I work with a colleague who is the embodiment of what it means to be calm. I have been in a number of meetings with her, and I don’t think I have ever seen her losing her cool, ever. She listens carefully and responds with well thought out questions while I am trying not to lose my mind! I learn a lot from her.

The second incident which brought this issue to my attention was from a weekly newsletter written by Ryan Holiday (author of the Stillness is the Key) about the power of stillness. I can highly recommend subscribing to this insightful publication about Stoicism, an ancient philosophy with practical applications.

Calmness and stillness both imply a level of control over one’s emotions, actions and mindset, especially under difficult and challenging circumstances. But to reduce calmness to the sum-total of mastering one’s propensity to anger or keeping one’s emotions under control, it’s also about focus.
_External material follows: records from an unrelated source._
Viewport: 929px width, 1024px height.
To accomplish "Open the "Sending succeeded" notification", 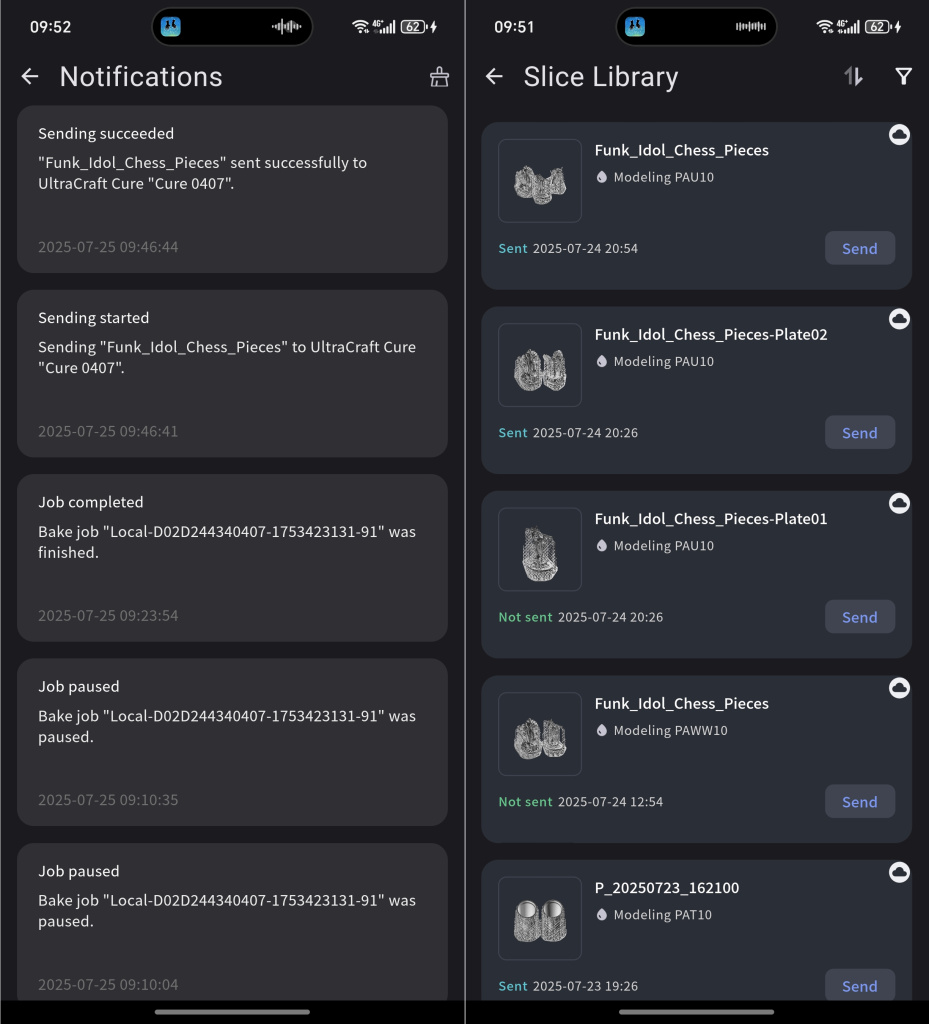I will pos(232,189).
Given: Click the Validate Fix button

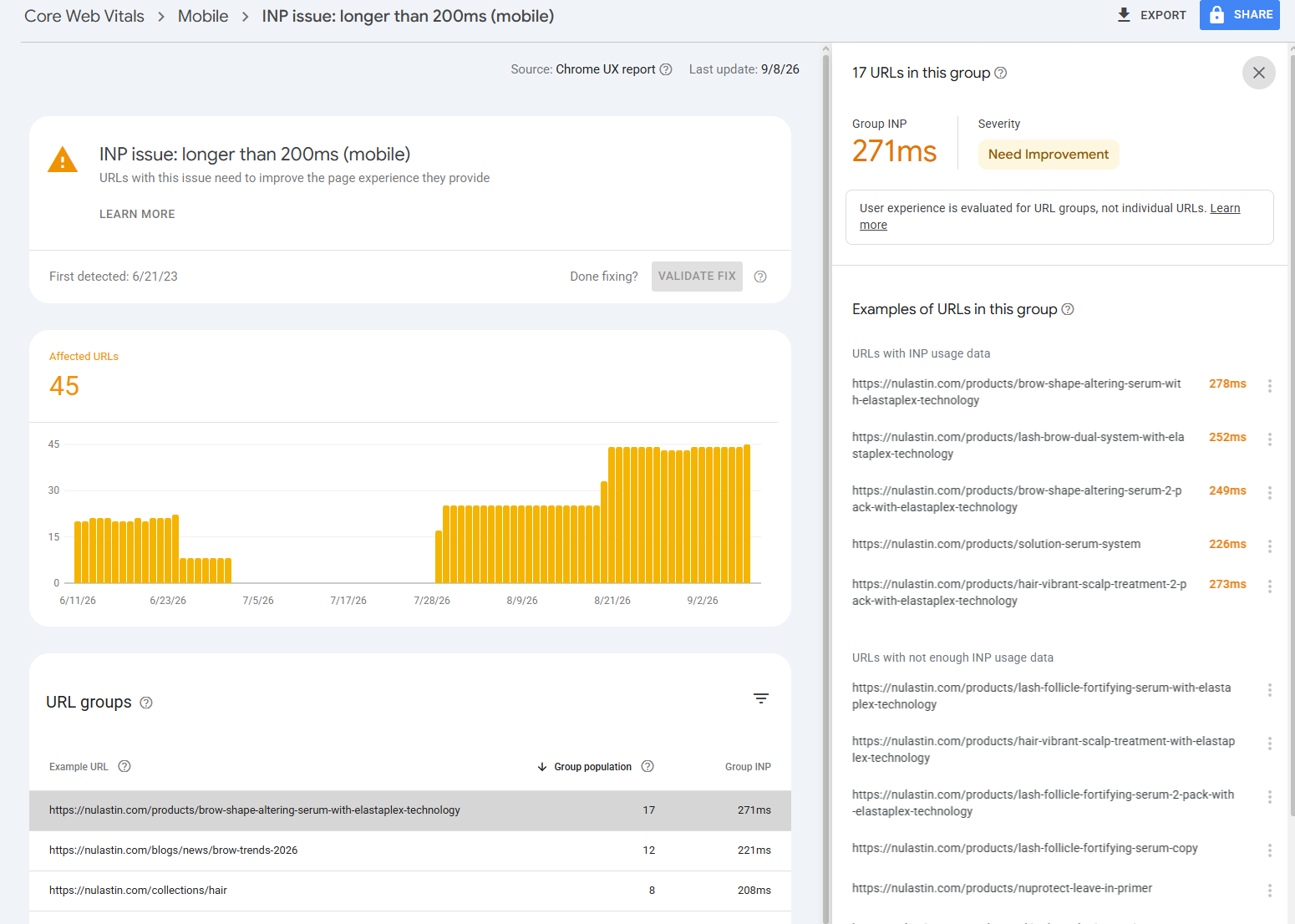Looking at the screenshot, I should 697,277.
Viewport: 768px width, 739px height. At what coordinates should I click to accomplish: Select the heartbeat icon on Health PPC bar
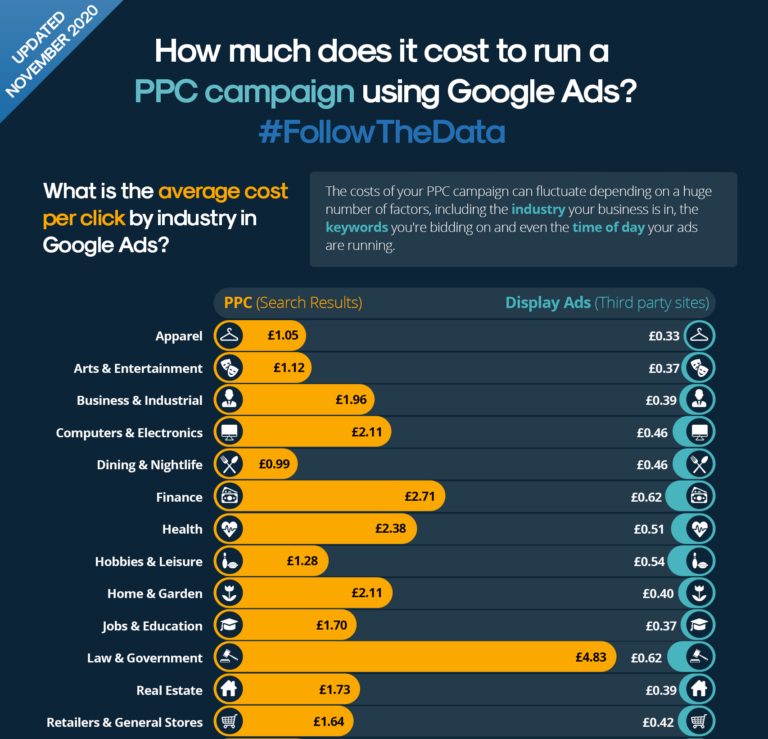tap(229, 529)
Calmness brings into focus our ability to access deeper thought and cognitive processes by excluding interruptions such as ringing phones, buzzing text messages, non-stop social media posts and many more. If we want to achieve more, be more creative, find better solutions and possibly enjoy our workday more, finding calmness and stillness is key.

We don’t need to always be rushing. Many problems and issues are resolved reasonably easy. Few things ever turn out to be calamitous.

Follow the OODA principle each day: Observe. Orientate. Decision. Action.